EXCERTO

15 Jul 2021 0:14
Entre os títulos escolhidos para a competição oficial de Cannes, “Petrov´s Flu”, do russo Kirill Serebrennikov, era, à partida, um dos simbolicamente mais importantes. De facto, Serebrennikov, a ser julgado por acusações de desvio de fundos estatais, não teve autorização das autoridades russas para se deslocar a Cannes — na sessão oficial, uma cadeira vazia, simbolizou essa ausência forçada.
Tal como no seu “Leto/Verão” (2018), sobre o rock underground na União Soviética da década de 80, “Petrov’s Flu” constrói-se como uma teia vertigionosa de cenários e situações, gerada pelo facto de tudo começar com uma personagem atingida por uma gripe (nada a ver com o covid-19, já que a rodagem ocorreu antes).
Serebrennikov terá querido criar uma tapeçaria de situações em que, por assim dizer, as personagens se vão espelhando entre várias épocas. Em jogo estará a ideia segundo a qual há um passado (soviético) que continua a ecoar, como uma espécie de assombramento, na vida contemporânea dos russos… Será uma interessante matéria dramática, embora difícil de consolidar através do “método” de Serebrennikov.

O QUE FAZER
a) Transcreva, por favor, o trecho do excerto que vai de "Tal como no" até "rodagem ocorreu antes).".
b) Segundo o excerto, o que simbolizou na sessão oficial a ausência de Serebrennikov?
c) Indique todas as expressões diferentes que aparecem entre aspas no excerto.

DADOS ARMAZENADOS

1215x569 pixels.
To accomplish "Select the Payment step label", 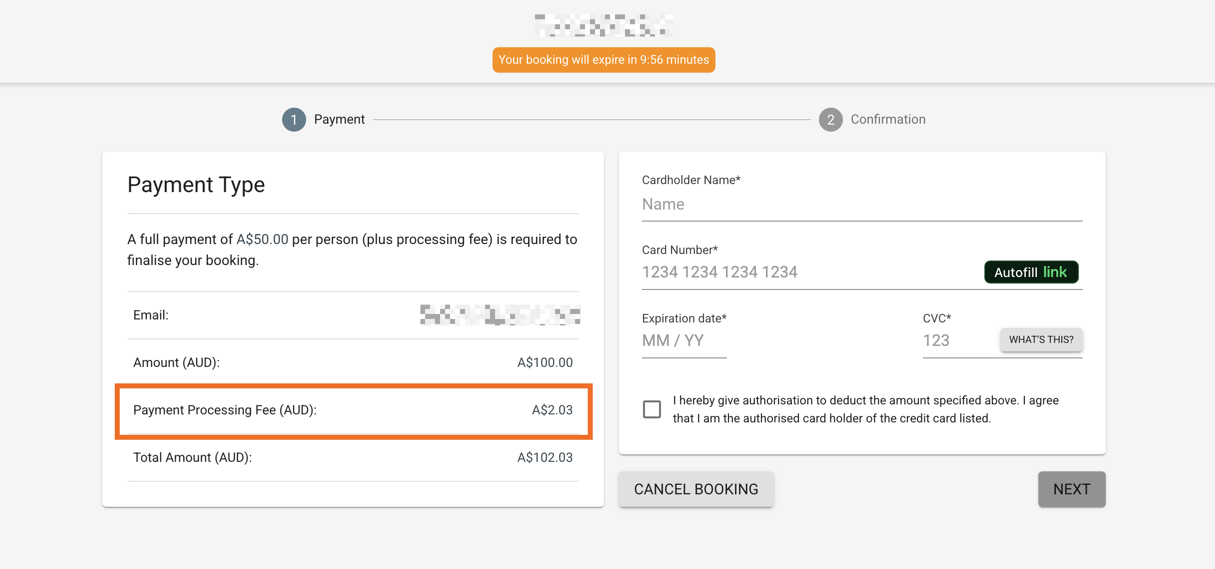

RESULTADOS POR TAREFA
a)
Tal como no seu “Leto/Verão” (2018), sobre o rock underground na União Soviética da década de 80, “Petrov’s Flu” constrói-se como uma teia vertigionosa de cenários e situações, gerada pelo facto de tudo começar com uma personagem atingida por uma gripe (nada a ver com o covid-19, já que a rodagem ocorreu antes).

b) Uma cadeira vazia.

c)
- Petrov’s Flu
- Leto/Verão
- método